Permissions Reporter helps businesses of all shapes and sizes manage their NTFS file system permissions. In this article, we'll discuss the topics of performance and workload scalability.

Performance Characteristics

Permissions Reporter pairs an advanced multi-threaded workload analysis engine with a proprietary in-memory database to deliver superior performance. However, there are many factors that can affect the speed and scalability of any given file system security analysis, including:

  • Storage device performance
  • Product workload & configuration
  • Available resources on the host machine

Let's take a closer look at some of these factors, and then conclude with a brief discussion on how you can also limit CPU and I/O resource usage when needed.

Storage Device Performance

The image below shows the results of a performance test executed against a local SSD storage device with fast network connectivity to Active Directory. With all product features enabled, the analysis covered 1.8 million files in just over a minute.

NTFS Permissions Reporter performance
Figure 1. Analysis of local SSD permissions produces blazing fast results.

In real-world reporting scenarios, the storage devices that you analyze with Permissions Reporter will be subject to I/O contention. Further, the file system analysis itself will create I/O - thereby potentially slowing storage response times for users.

Best practice: Use the built-in scheduling capabilities of Permissions Reporter to execute and export NTFS permissions reports outside of normal business hours. Note that XML data exports can be re-imported directly by Permissions Reporter at a later time.

Product Workload & Configuration

How you configure Permissions Reporter matters a great deal. The product offers a wide range of features and functions, each of which affects workload performance.

When configuring your Permissions Reporter project, first carefully consider the desired outcome. For example, if you configure the project to analyze a massive networked storage device with all features enabled and without any filters, the resulting permissions report is probably going to contain far more data than will be useful.

Let's briefly look at the project settings that most strongly affect performance and scalability to better inform your configuration choices.

  • Project folders - Tune the project paths to constrain workload.
  • File permissions report - Consider disabling if you don't need file-level permissions report data.
  • File owners report - Consider disabling if you don't need file ownership report report data.
  • Group member extraction - Consider disabling if you don't need to see group members in reports.
  • Project filter - Use filters to limit the amount of data you're collecting to specific users, groups, and more.

Best practice: Disable product features you don't require, and use project filtering to limit the amount of data returned by any given project configuration. Create reports that contain reasonable, actionable quantities of data.

Available Host Machine Resources

Deciding where to install and run Permissions Reporter involves two primary qualifying metrics - memory availability and network connectivity.

As noted above, Permissions Reporter uses a special in-memory report data representation that helps to maximize performance. This is an explicit design decision - we want users to be able to query file systems of any size to construct useful permissions reports in a reasonable amount of time.

If you find yourself encountering memory related errors during a scan with Permissions Reporter, then you'll need to reduce the working project scope (see above) or make more memory available to the host operating system.

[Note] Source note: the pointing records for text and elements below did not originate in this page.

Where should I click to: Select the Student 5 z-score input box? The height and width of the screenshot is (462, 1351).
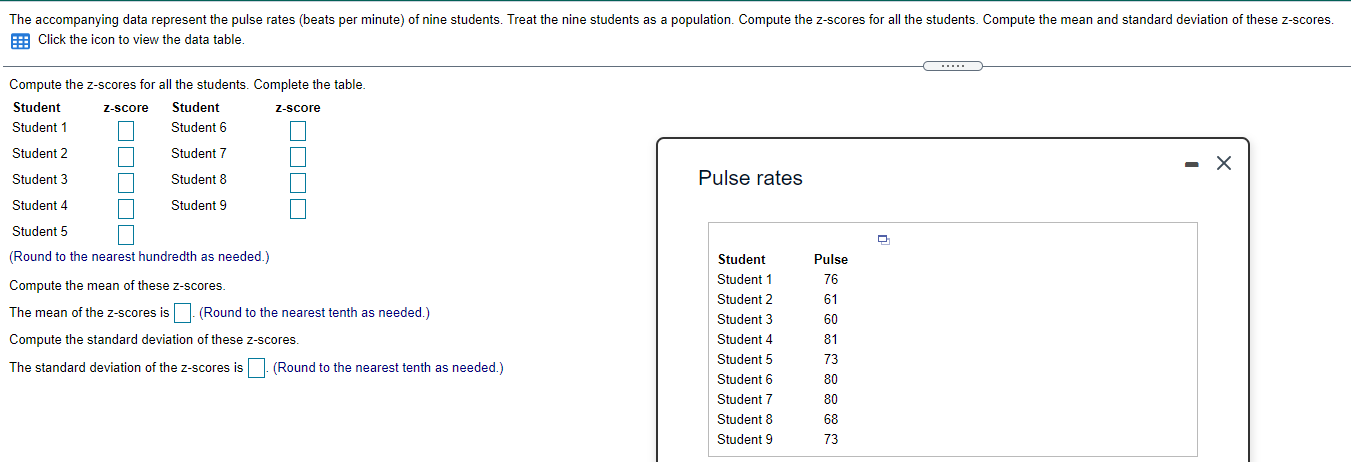pos(125,235)
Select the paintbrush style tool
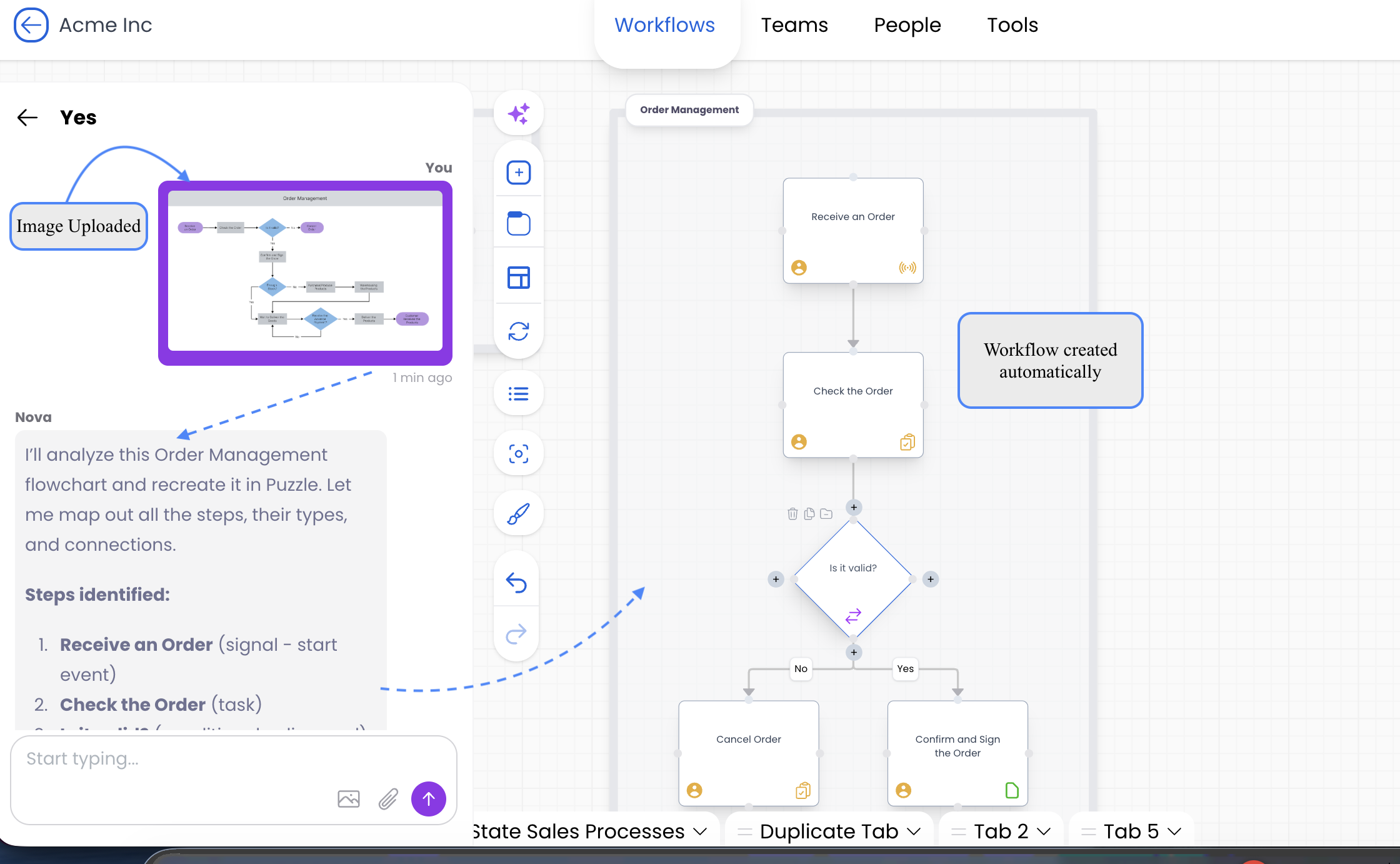Image resolution: width=1400 pixels, height=864 pixels. pyautogui.click(x=518, y=514)
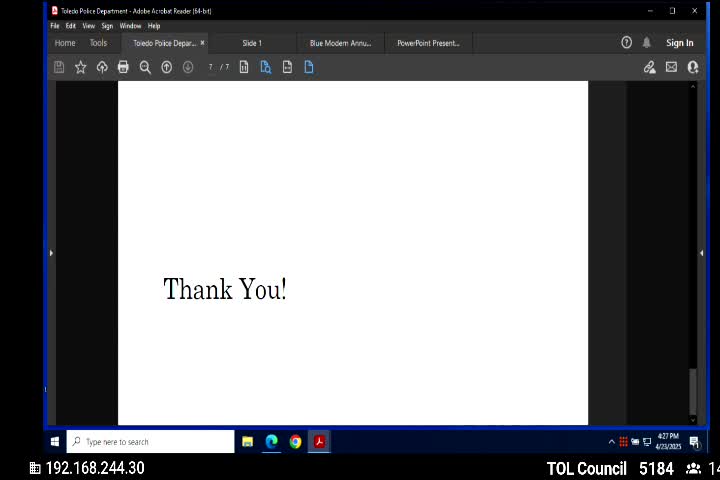Image resolution: width=720 pixels, height=480 pixels.
Task: Show hidden system tray icons chevron
Action: 611,441
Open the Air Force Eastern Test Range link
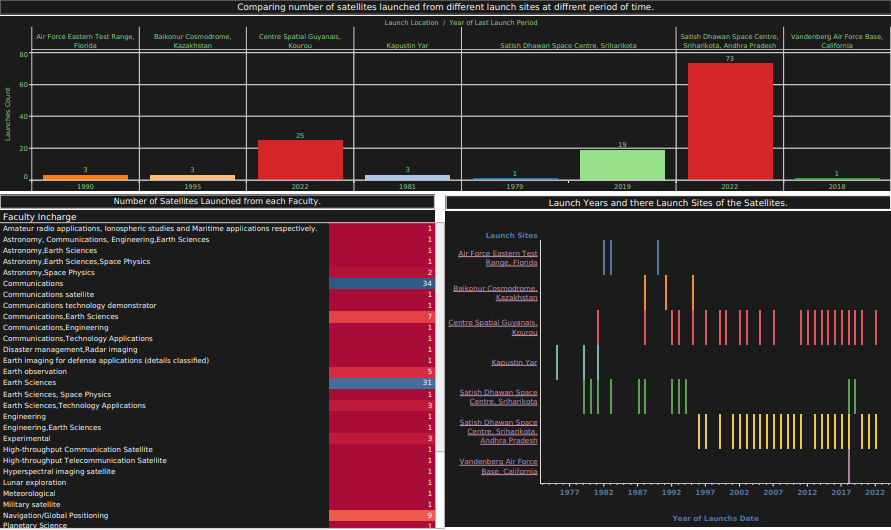The image size is (891, 530). point(498,258)
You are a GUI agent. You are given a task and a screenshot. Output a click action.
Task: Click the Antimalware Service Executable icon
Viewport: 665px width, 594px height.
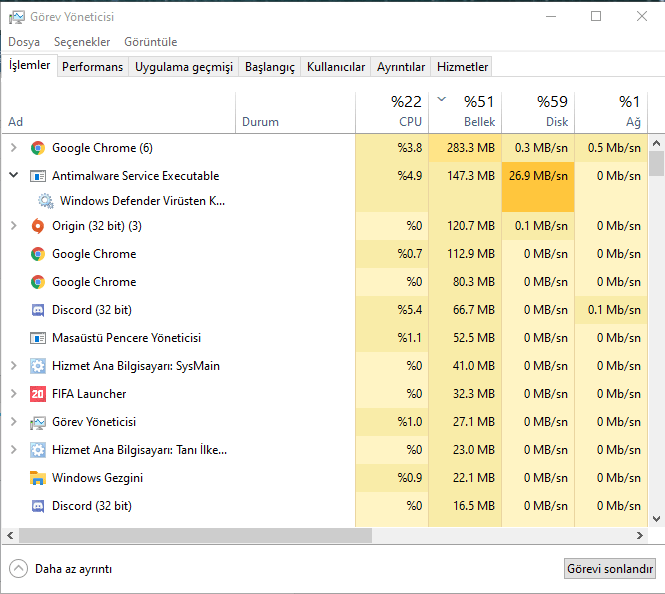(x=38, y=176)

Network connectivity speed is also a signficant factor in any permissions analysis that involves remote file systems. Use the fastest connection possible to reduce the lag associated with the remote file system scanning process and querying Active Directory for account data.

Best practice: Run Permissions Reporter on a domain mameber computer with plenty of RAM and fast network connectivity.

Limiting Storage I/O and CPU Usage

There may be occasions where you need to constrain the resources used by Permissions Reporter. The product offers two helpful settings in such cases, both located in the Performance tab of the Global Options window.

Global performance options
Figure 1. Options for limiting the impact of permissions analyses.

The first is low priority I/O mode. Enabling this option causes Permissions Reporter to operate in a special "background" I/O mode available in Windows, causing the system to lower scheduling priority for disk and memory operations. This can help Permissions Reporter to "defer" to other processes that might require such resources.

And finally, you can also change the Threading Model setting, which controls how many threads are used for file system analysis and reporting tasks. Lowering this setting all the way to Single threaded will greatly reduce CPU usage.

Best practice: If necessary, use the global performance options to constrain system CPU and I/O usage.